The centre, Simz is keen to remind us, will not hold (“man it’s like they can’t sleep until our spirit is crushed”) – and here she is driven to document every unsparing detail. Sometimes I Might Be Introvert is due September 3rd via Age 101, and is the first full length from Simz since her critically-acclaimed, Mercury Prize nominated 2019 record GREY Area.
Ligthelm first worked with SIMZ on the Top Boy Promo for Season 3, and at the end of 2020 they talked about collaborating on a video together for SIMZ’s new music. Ligthelm explains: “SIMZ reached out saying she's working on new music and would love to collaborate on a video together. When Ligthelm listened to ‘Introvert’ he says: “I was BLOWN away. I was sitting there, in my quiet little bubble taking it all in - the lyrics, the sound, the scale. I connected with SIMZ and her creative director Jeremy Cole and I remember telling them in broad-strokes about some visual/thematic ideas I had. That was the start of a very fluid and super collaborative process with SIMZ and Jeremy.”
'Introvert' was shot on a mix of formats but predominantly Super 16mm and 4-perf 35mm Film. Director Salomon Ligthelm explains that the shoot took two days and locations included the Natural History Museum, Wallace Collection, Peckham and Crystal Palace Sports ground in London. Ligthelm’s energetic style of storytelling mashes up newly shot footage of Simz and dancers performing choreography in grand locations, archival news footage and historical paintings, with the final video taking around five days to edit.
Salomon Ligthelm is a New York-based, self-taught filmmaker whose work always has a human element and unique style of storytelling.

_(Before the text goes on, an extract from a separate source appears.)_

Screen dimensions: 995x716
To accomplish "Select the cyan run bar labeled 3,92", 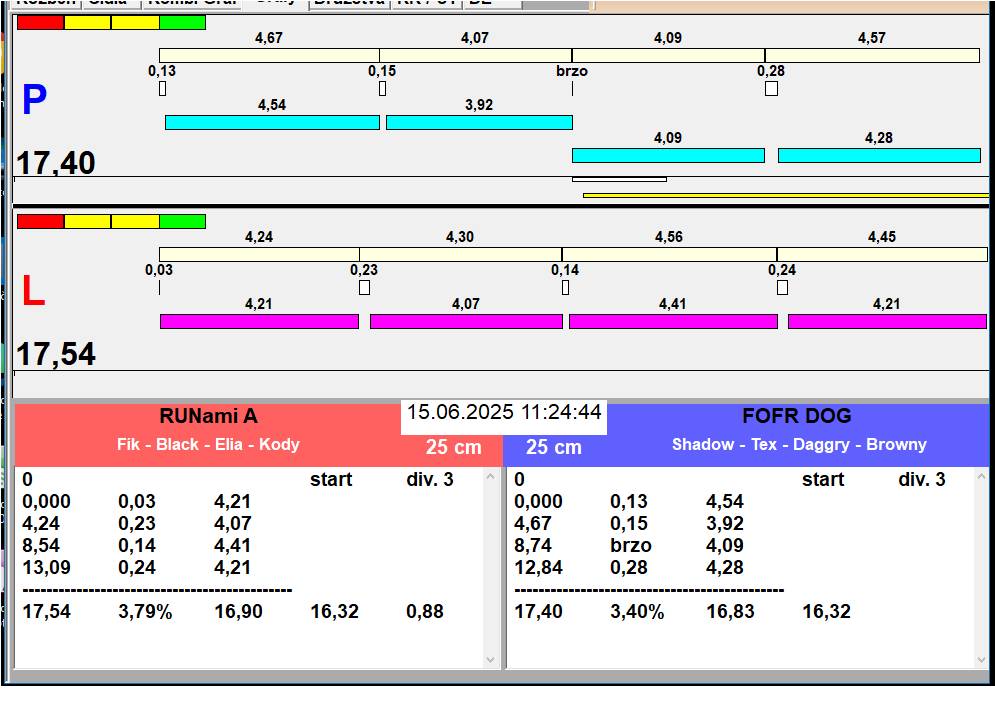I will coord(479,122).
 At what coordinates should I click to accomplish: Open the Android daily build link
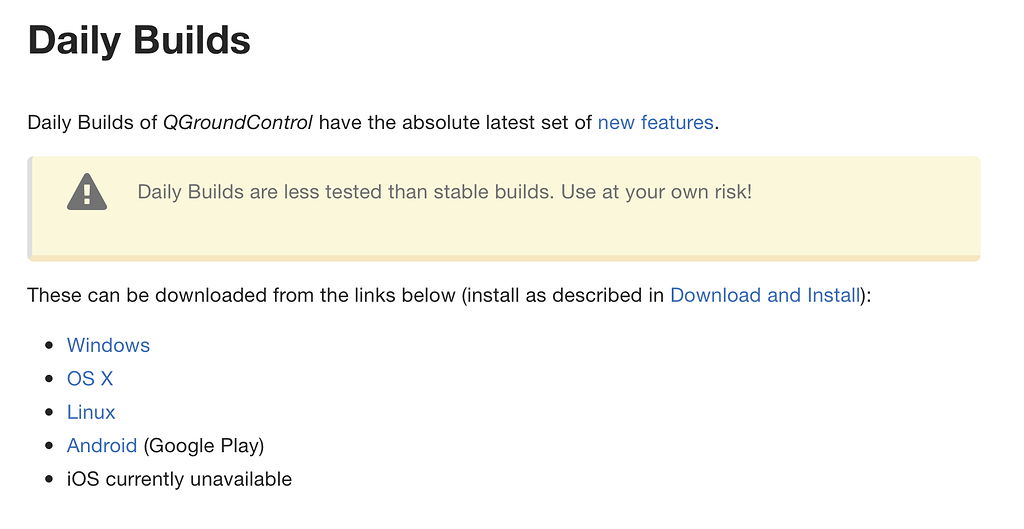tap(102, 446)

Only four years into his career, he has already enjoyed great success, working with Puma, G-Star Raw and Young Fathers, and gaining plaudits including two Gold and three Silver at the YDAs, and selection for the Saatchi & Saatchi New Directors’ Showcase.
Director Salomon Ligthelm says of the concept for the 'Introvert' video: “The track is really epic and crosses a lot of thematic territory. It became fairly obvious to me at the outset that it wasn't going to be easy to find imagery that matches the scale of the music and lyrics - especially not without becoming didactic. A lot of the archival, and use of art history elements were considerations drawn up right at the outset. It's hard to know who you are, or to accept who you are when you are made to feel like an outcast, an enemy. The film is about finding people moving from a state of chaos and societal disconnection into a space of community, connection and freedom - embracing a true understanding of who they are.”
PRETTYBIRD UK co-founder and executive producer Juliette Larthe comments: “Salomon’s music video for SIMZ’ “Introvert” his first work with us is an epic, POWERFUL, boundary-pushing film that is so poignant for the times of inequality we are fighting against, written while in constant communication with Simz, good friends since they connected on the Top Boy set. Salomon’s distinctive style of cinematic story-telling, in this mashing up of archival news footage combining backdrops of colonial history, narrated with and by SIMZ lyrics, prose and song, as choreography visually and viscerally punches throughout, creates a piece that helps to recognise struggle and promotes change. ”
Over the course of her lush, expansive, defiantly sprawling new album, Simz delivers an undeniable modern classic, effortlessly condensing any number of disparate styles and genres into music which thrillingly broaches the gap between urgent modern treatise and hip hop. A bold, quantum leap forward from GREY Area, this is hardly music aiming simply for the pop charts; rather, it is turbo charged with the kind of fury and potency, confusion and anxiety that make up the modern experience of being a black woman at this particular point in time. This is no mere philosophical exercise, however - the result is her most ambitious and soaring body of work to date, one which operates at the very heights of what rap can be.